* begin Supplied entries *
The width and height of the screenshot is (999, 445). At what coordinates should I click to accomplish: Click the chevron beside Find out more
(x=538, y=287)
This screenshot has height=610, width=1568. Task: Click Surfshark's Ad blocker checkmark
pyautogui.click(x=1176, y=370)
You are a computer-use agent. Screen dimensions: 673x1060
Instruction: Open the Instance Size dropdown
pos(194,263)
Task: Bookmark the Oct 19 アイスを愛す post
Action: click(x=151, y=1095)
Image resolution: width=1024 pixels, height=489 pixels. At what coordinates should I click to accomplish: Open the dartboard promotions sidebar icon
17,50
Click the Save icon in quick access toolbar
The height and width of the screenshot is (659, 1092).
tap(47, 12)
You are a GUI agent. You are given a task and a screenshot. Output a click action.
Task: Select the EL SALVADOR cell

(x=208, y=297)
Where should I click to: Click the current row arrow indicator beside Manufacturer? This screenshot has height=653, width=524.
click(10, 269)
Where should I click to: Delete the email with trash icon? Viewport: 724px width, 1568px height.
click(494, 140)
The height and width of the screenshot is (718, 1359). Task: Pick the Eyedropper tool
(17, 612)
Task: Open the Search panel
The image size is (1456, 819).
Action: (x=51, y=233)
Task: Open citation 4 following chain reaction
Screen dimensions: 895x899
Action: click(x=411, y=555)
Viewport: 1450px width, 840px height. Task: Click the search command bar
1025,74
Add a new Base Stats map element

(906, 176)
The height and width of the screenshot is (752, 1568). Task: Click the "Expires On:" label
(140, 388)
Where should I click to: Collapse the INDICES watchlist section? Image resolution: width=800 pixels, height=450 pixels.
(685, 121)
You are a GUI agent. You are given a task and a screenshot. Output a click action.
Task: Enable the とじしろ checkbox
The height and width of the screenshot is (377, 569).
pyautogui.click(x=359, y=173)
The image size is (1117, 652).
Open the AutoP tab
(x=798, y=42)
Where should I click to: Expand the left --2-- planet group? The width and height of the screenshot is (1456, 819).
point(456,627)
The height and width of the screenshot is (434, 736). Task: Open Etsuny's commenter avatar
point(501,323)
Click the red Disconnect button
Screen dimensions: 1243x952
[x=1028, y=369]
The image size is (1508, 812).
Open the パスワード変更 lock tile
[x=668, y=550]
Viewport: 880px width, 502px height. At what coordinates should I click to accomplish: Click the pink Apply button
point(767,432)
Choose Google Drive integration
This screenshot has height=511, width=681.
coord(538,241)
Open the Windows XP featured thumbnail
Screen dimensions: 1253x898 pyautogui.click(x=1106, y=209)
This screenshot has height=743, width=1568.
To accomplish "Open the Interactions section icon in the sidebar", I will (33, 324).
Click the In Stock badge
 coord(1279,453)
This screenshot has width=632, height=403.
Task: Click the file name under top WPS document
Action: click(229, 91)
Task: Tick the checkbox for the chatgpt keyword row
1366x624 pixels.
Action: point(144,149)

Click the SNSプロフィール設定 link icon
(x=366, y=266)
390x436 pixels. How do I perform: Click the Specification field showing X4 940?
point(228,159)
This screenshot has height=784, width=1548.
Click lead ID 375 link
* end Supplied entries *
Your goal: Render the data above as a JSON list of strings, one string per line, omitting blank lines.

Solved problem:
[
  "The width and height of the screenshot is (999, 445). At what coordinates should I click to accomplish: Click the chevron beside Find out more",
  "(x=538, y=287)",
  "This screenshot has height=610, width=1568. Task: Click Surfshark's Ad blocker checkmark",
  "pyautogui.click(x=1176, y=370)",
  "You are a computer-use agent. Screen dimensions: 673x1060",
  "Instruction: Open the Instance Size dropdown",
  "pos(194,263)",
  "Task: Bookmark the Oct 19 アイスを愛す post",
  "Action: click(x=151, y=1095)",
  "Image resolution: width=1024 pixels, height=489 pixels. At what coordinates should I click to accomplish: Open the dartboard promotions sidebar icon",
  "17,50",
  "Click the Save icon in quick access toolbar",
  "The height and width of the screenshot is (659, 1092).",
  "tap(47, 12)",
  "You are a GUI agent. You are given a task and a screenshot. Output a click action.",
  "Task: Select the EL SALVADOR cell",
  "(x=208, y=297)",
  "Where should I click to: Click the current row arrow indicator beside Manufacturer? This screenshot has height=653, width=524.",
  "click(10, 269)",
  "Where should I click to: Delete the email with trash icon? Viewport: 724px width, 1568px height.",
  "click(494, 140)",
  "The height and width of the screenshot is (718, 1359). Task: Pick the Eyedropper tool",
  "(17, 612)",
  "Task: Open the Search panel",
  "The image size is (1456, 819).",
  "Action: (x=51, y=233)",
  "Task: Open citation 4 following chain reaction",
  "Screen dimensions: 895x899",
  "Action: click(x=411, y=555)",
  "Viewport: 1450px width, 840px height. Task: Click the search command bar",
  "1025,74",
  "Add a new Base Stats map element",
  "(906, 176)",
  "The height and width of the screenshot is (752, 1568). Task: Click the \"Expires On:\" label",
  "(140, 388)",
  "Where should I click to: Collapse the INDICES watchlist section? Image resolution: width=800 pixels, height=450 pixels.",
  "(685, 121)",
  "You are a GUI agent. You are given a task and a screenshot. Output a click action.",
  "Task: Enable the とじしろ checkbox",
  "The height and width of the screenshot is (377, 569).",
  "pyautogui.click(x=359, y=173)",
  "The image size is (1117, 652).",
  "Open the AutoP tab",
  "(x=798, y=42)",
  "Where should I click to: Expand the left --2-- planet group? The width and height of the screenshot is (1456, 819).",
  "point(456,627)",
  "The height and width of the screenshot is (434, 736). Task: Open Etsuny's commenter avatar",
  "point(501,323)",
  "Click the red Disconnect button",
  "Screen dimensions: 1243x952",
  "[x=1028, y=369]",
  "The image size is (1508, 812).",
  "Open the パスワード変更 lock tile",
  "[x=668, y=550]",
  "Viewport: 880px width, 502px height. At what coordinates should I click to accomplish: Click the pink Apply button",
  "point(767,432)",
  "Choose Google Drive integration",
  "This screenshot has height=511, width=681.",
  "coord(538,241)",
  "Open the Windows XP featured thumbnail",
  "Screen dimensions: 1253x898 pyautogui.click(x=1106, y=209)",
  "This screenshot has height=743, width=1568.",
  "To accomplish \"Open the Interactions section icon in the sidebar\", I will (33, 324).",
  "Click the In Stock badge",
  " coord(1279,453)",
  "This screenshot has width=632, height=403.",
  "Task: Click the file name under top WPS document",
  "Action: click(229, 91)",
  "Task: Tick the checkbox for the chatgpt keyword row",
  "1366x624 pixels.",
  "Action: point(144,149)",
  "Click the SNSプロフィール設定 link icon",
  "(x=366, y=266)",
  "390x436 pixels. How do I perform: Click the Specification field showing X4 940?",
  "point(228,159)",
  "This screenshot has height=784, width=1548.",
  "Click lead ID 375 link"
]